Stewart, up to this point LSU's dominance has been second-to-none, yet it has no Heisman contender. I would like to know your perspective on this. Can you remember a time that a national championship contender didn't have a player at least in the top 10 of the Heisman race?
-- Derek, Baton Rouge
It doesn't happen often, but interestingly, the last two times it did were also the last two times LSU won a BCS championship (2003 and '07). Like this team, those were built around dominant defenses, not flashy offenses. All had mostly game-managers at quarterback and tailbacks by committee, and those are virtually the only positions that win Heismans. The voters showed two years ago they're capable of taking seriously an otherworldly defensive player like Ndamukong Suh, who finished fourth, and Tyrann Mathieu seemed to be getting serious buzz early this season before his suspension and before it became apparent that Morris Claiborne, not Mathieu, is LSU's best cornerback. Perhaps Claiborne could make an 11th-hour Charles Woodson push with some game-changing interceptions against Arkansas and/or Georgia, but as quarterbacks continue to get more accurate and pass more often, it's becoming harder for guys at any other position to win the thing.

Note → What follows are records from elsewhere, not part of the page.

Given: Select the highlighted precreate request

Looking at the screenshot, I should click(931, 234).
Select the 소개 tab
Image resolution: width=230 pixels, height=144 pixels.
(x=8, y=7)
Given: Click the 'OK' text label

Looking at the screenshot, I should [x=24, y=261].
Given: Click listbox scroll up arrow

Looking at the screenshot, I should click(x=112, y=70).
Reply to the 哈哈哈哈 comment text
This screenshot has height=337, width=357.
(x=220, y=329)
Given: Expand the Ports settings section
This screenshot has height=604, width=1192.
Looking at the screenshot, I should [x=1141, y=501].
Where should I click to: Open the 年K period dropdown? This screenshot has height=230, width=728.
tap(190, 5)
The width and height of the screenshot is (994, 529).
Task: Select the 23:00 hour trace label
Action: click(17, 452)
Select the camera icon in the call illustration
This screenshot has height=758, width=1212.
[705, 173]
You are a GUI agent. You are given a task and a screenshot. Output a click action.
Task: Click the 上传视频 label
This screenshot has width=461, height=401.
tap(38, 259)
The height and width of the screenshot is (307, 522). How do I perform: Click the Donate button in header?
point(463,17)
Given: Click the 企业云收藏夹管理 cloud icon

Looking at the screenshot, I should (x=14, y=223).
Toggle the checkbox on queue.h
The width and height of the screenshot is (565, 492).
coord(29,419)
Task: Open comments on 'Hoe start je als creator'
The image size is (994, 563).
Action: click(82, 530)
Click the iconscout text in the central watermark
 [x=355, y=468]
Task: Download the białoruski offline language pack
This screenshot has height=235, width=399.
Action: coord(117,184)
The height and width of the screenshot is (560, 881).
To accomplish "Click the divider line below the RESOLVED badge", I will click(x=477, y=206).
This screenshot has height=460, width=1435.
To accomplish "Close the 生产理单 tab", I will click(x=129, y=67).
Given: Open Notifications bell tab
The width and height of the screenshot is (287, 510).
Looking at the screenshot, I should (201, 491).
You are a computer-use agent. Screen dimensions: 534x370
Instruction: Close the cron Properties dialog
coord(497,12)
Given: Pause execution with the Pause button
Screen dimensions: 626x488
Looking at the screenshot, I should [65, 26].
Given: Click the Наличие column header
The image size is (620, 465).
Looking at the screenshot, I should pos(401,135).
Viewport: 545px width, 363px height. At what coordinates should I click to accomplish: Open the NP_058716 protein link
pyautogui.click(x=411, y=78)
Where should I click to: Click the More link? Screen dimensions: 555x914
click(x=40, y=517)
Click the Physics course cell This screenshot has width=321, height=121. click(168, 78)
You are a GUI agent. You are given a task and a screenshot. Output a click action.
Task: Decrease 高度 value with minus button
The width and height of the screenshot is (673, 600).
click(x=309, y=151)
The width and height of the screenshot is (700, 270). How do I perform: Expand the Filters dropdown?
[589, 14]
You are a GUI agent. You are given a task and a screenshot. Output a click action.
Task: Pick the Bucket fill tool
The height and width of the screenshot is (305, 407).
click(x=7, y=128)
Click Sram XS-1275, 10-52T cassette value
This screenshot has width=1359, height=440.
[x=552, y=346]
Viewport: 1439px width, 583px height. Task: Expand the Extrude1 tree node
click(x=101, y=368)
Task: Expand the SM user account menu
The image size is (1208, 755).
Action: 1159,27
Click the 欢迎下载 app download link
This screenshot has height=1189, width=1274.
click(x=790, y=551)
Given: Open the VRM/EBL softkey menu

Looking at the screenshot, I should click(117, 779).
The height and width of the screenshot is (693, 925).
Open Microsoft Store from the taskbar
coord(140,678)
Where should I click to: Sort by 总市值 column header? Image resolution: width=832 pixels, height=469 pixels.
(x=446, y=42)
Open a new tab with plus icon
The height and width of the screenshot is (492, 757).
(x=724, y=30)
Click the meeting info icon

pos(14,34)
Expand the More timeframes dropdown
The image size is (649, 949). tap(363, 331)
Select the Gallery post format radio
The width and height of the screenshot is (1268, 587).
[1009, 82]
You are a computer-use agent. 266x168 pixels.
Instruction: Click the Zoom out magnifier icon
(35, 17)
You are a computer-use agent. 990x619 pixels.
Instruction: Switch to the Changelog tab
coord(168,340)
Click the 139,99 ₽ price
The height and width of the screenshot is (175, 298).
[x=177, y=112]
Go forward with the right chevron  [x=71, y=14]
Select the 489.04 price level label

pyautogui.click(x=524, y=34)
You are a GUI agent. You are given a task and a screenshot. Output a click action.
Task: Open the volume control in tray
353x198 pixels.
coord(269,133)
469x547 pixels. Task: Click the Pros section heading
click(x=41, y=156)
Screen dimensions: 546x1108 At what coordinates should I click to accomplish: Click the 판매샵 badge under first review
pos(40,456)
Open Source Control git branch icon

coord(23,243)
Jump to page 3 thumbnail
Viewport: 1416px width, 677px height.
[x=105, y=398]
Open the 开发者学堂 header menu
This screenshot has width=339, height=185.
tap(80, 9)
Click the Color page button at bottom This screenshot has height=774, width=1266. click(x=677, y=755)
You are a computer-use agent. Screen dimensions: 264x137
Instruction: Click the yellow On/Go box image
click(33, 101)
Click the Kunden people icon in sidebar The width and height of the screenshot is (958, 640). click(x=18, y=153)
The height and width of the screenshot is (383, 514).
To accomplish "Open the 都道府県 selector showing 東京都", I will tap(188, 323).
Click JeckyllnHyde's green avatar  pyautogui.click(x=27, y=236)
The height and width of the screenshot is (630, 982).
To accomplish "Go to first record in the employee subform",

Stew, Can you remember a bigger individual award snub than Brad Wing being excluded from the Ray Guy finalists?
-- Zach, Baton Rouge, La.
No disrespect to the three finalists -- but that's absolute blasphemy. I propose we Occupy the Ray Guy Award Ceremony.
Stewart, I've enjoyed reading your college football articles in the past, but this one might be the best you've ever written. The revised Mandel Plan makes so much sense that the BCS, NCAA and whoever else is interested would be silly to not implement it as soon as possible. The only question now is how do you get in the room with all the powers to make this happen?
-- Pat, Mitchell, S.D.
Stewart, your various iterations of the Mandel Plan have converted me from a playoff proponent. And this one is even better. I still don't like the BCS. It has eviscerated the bowls. They are all meaningless and not fun to watch any more. This could revitalize many of them.
-- Doug, Cartersville, Ga.
You may think I just cherry-picked two e-mails that happen to be particularly flattering of me, but I assure you, that's not the case. The new Mandel Plan was a smashing hit with most readers, much to my delight, reinforcing my belief that the Mailbag draws the smartest audience in college football.
The one very valid criticism is that the elimination of AQ berths could be a death knell to non-AQ teams, what with no more guaranteed access to the major bowls. Mind you, that's not the bowls' problem. They're job is to produce the most compelling matchups possible, sell tickets and garner television viewers, and the brand-name programs tend to do that. Also, I'd argue this only improves those teams' chances of actually playing for a national title. TCU finished in the top four and would have qualified for a semifinal each of the past two seasons. That's one of the great mischaracterizations of the BCS: It's not the system keeping those teams out of the title game, it's the voters.
Dude, your plan is way too complicated. I got tired of reading it after the third point. Whatever the solution, it first and foremost needs to be SIMPLE.
-- Brian Ewalt, Columbia, S.C.
Just giving equal time to the dissenting viewpoint.